■ DATASET RECORDS ■
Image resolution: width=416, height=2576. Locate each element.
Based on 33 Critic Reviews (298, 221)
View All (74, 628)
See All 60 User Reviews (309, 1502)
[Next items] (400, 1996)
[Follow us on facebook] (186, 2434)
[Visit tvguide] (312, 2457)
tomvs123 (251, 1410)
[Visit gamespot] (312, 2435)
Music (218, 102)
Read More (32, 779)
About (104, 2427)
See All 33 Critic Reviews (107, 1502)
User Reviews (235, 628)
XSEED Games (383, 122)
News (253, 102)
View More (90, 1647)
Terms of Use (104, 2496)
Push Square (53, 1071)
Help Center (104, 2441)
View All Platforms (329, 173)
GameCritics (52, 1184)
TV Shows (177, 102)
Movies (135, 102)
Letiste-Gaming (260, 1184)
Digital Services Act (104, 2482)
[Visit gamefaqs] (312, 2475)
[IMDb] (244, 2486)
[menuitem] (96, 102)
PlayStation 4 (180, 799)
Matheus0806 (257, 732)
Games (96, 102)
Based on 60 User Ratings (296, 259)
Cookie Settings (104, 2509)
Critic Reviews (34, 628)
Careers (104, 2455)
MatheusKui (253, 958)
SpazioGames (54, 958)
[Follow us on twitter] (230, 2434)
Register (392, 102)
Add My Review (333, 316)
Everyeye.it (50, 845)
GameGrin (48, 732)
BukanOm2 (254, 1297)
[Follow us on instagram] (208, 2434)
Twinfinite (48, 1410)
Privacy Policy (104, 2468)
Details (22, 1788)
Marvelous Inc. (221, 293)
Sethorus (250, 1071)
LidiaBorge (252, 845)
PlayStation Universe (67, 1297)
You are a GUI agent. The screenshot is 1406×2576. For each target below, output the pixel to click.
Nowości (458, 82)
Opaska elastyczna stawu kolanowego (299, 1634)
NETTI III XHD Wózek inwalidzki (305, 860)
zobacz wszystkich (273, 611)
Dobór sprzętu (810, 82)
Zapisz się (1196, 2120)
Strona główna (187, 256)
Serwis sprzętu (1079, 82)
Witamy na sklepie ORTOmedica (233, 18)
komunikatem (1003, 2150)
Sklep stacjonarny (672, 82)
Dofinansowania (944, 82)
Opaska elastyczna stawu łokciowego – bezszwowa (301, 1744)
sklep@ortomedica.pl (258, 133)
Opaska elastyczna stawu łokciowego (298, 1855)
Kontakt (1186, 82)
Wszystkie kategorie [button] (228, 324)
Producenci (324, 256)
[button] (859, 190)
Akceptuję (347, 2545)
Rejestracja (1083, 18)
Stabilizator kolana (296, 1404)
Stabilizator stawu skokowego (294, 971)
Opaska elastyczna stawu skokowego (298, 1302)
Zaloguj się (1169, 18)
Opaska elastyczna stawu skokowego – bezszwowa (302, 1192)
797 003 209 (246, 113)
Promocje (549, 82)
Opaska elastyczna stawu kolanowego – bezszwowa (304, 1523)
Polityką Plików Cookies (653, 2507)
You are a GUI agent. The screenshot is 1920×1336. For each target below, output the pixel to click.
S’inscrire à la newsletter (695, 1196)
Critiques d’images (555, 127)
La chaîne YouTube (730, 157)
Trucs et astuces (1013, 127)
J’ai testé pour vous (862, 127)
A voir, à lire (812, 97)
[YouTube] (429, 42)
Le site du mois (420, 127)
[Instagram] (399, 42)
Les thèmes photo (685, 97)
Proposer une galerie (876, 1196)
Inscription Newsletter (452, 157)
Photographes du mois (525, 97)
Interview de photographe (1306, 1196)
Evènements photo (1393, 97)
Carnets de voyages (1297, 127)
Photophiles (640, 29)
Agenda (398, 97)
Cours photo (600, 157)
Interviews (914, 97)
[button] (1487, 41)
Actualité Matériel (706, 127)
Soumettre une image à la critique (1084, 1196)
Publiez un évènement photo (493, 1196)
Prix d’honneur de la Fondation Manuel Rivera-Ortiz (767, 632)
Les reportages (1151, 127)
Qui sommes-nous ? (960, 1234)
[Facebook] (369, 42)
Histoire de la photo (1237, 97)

■ WHAT YOU NEED TO DO ■
Look back at the data above. Transcribe exactly the lines starting at the line that contains "[IMDb] (244, 2486)" and ending at the line that contains "797 003 209 (246, 113)".

■ YOUR SOLUTION ■
[IMDb] (244, 2486)
[menuitem] (96, 102)
PlayStation 4 (180, 799)
Matheus0806 (257, 732)
Games (96, 102)
Based on 60 User Ratings (296, 259)
Cookie Settings (104, 2509)
Critic Reviews (34, 628)
Careers (104, 2455)
MatheusKui (253, 958)
SpazioGames (54, 958)
[Follow us on twitter] (230, 2434)
Register (392, 102)
Add My Review (333, 316)
Everyeye.it (50, 845)
GameGrin (48, 732)
BukanOm2 (254, 1297)
[Follow us on instagram] (208, 2434)
Twinfinite (48, 1410)
Privacy Policy (104, 2468)
Details (22, 1788)
Marvelous Inc. (221, 293)
Sethorus (250, 1071)
LidiaBorge (252, 845)
PlayStation Universe (67, 1297)
You are a GUI agent. The screenshot is 1406×2576. For each target below, output the pixel to click.
Nowości (458, 82)
Opaska elastyczna stawu kolanowego (299, 1634)
NETTI III XHD Wózek inwalidzki (305, 860)
zobacz wszystkich (273, 611)
Dobór sprzętu (810, 82)
Zapisz się (1196, 2120)
Strona główna (187, 256)
Serwis sprzętu (1079, 82)
Witamy na sklepie ORTOmedica (233, 18)
komunikatem (1003, 2150)
Sklep stacjonarny (672, 82)
Dofinansowania (944, 82)
Opaska elastyczna stawu łokciowego – bezszwowa (301, 1744)
sklep@ortomedica.pl (258, 133)
Opaska elastyczna stawu łokciowego (298, 1855)
Kontakt (1186, 82)
Wszystkie kategorie [button] (228, 324)
Producenci (324, 256)
[button] (859, 190)
Akceptuję (347, 2545)
Rejestracja (1083, 18)
Stabilizator kolana (296, 1404)
Stabilizator stawu skokowego (294, 971)
Opaska elastyczna stawu skokowego (298, 1302)
Zaloguj się (1169, 18)
Opaska elastyczna stawu skokowego – bezszwowa (302, 1192)
797 003 209 (246, 113)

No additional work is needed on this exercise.